Provides an open specification. R2DBC is an open specification and establishes a Service Provider Interface (SPI) for driver vendors to implement and clients to consume.

At the time this article is written, several drivers are available but, some of them are not yet ready for production. Before deciding to use one of them, please, read its documentation carefully.

• cloud-spanner-r2dbc - driver for Google Cloud Spanner.
• jasync-sql - R2DBC wrapper for Java & Kotlin Async Database Driver for MySQL and PostgreSQL (written in Kotlin).
• oracle-r2dbc - native driver implemented for Oracle.
• r2dbc-h2 - native driver implemented for H2 as a test database.
• r2dbc-mariadb - native driver implemented for MariaDB.
• r2dbc-mssql - native driver implemented for Microsoft SQL Server.
• r2dbc-mysql - native driver implemented for MySQL.
• r2dbc-postgres - native driver implemented for PostgreSQL.

Chapter 1 : Setup a PostgreSQL database

To store our data, we will use PostgreSQL. Our first step consists of setting up a local instance of PostgreSQL using Docker Compose. To do so, we need to create the following yaml file.

As you can see, this will also deploy an instance of PgAdmin, a web client for PostgreSQL.

To start the environment, execute the following command in same folder as the yaml file:

$ docker-compose up

Similarly, to stop the environment, execute:

$ docker-compose down

Now, you have :

• a running instance of PostgreSQL
• a PostgreSQL Web Client available at: http://localhost:5050

PgAdmin Configuration — All passwords are set to ‘password’ but, please, don’t tell anyone 🙊

Chapter 2 : Build a reactive web application with Spring Data R2DBC

The business case

To demonstrate how to deal with relationships in reactive programming, we need to enrich our data model. In the previous version of our application, users were able to work together on a shared To Do List. They could perform the following actions:

• add an item to the shared list
• edit an item’s description
• change the status of an item
• delete an item

The first version of our To Do List application (without relationships)

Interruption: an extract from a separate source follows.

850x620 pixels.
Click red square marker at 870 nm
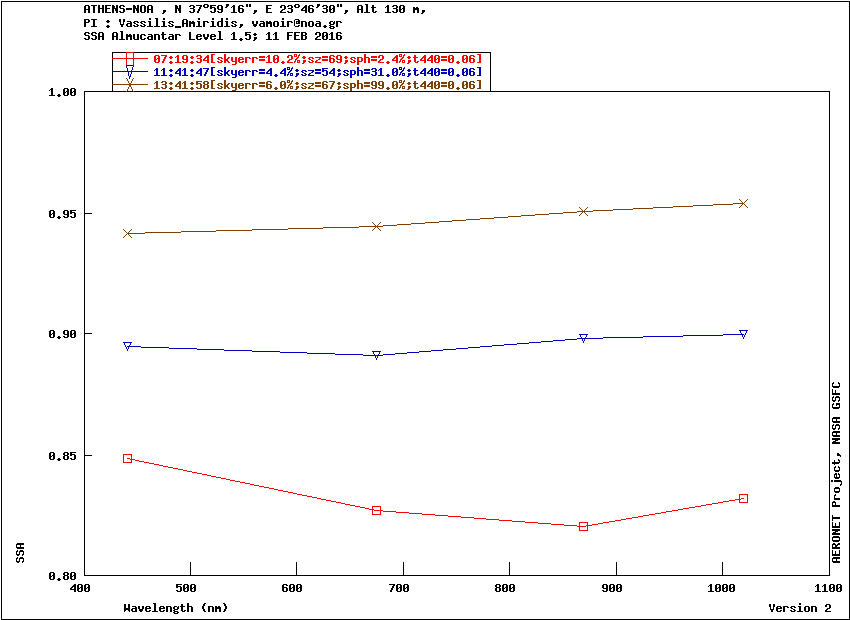tap(583, 526)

In the new version we are going to develop, they will also be able to edit the items in order to:

• define an assignee (optional)
• define a set of tags like Private, Sport, Work, etc. (0 to n elements)

Here is an overview of our new application:

Spring Boot

The Spring Boot application can be initialised using Spring Initializr.

You need to select the following dependencies:

• Spring Reactive Web (aka Spring WebFlux)
• Spring Data R2DBC
• Liquibase Migration (needed to create the database schema)
• PostgreSQL driver (a JDBC and R2DBC driver used to connect to PostgreSQL. JDBC is required by liquibase)
• Lombok (optional but reduces the boilerplate code)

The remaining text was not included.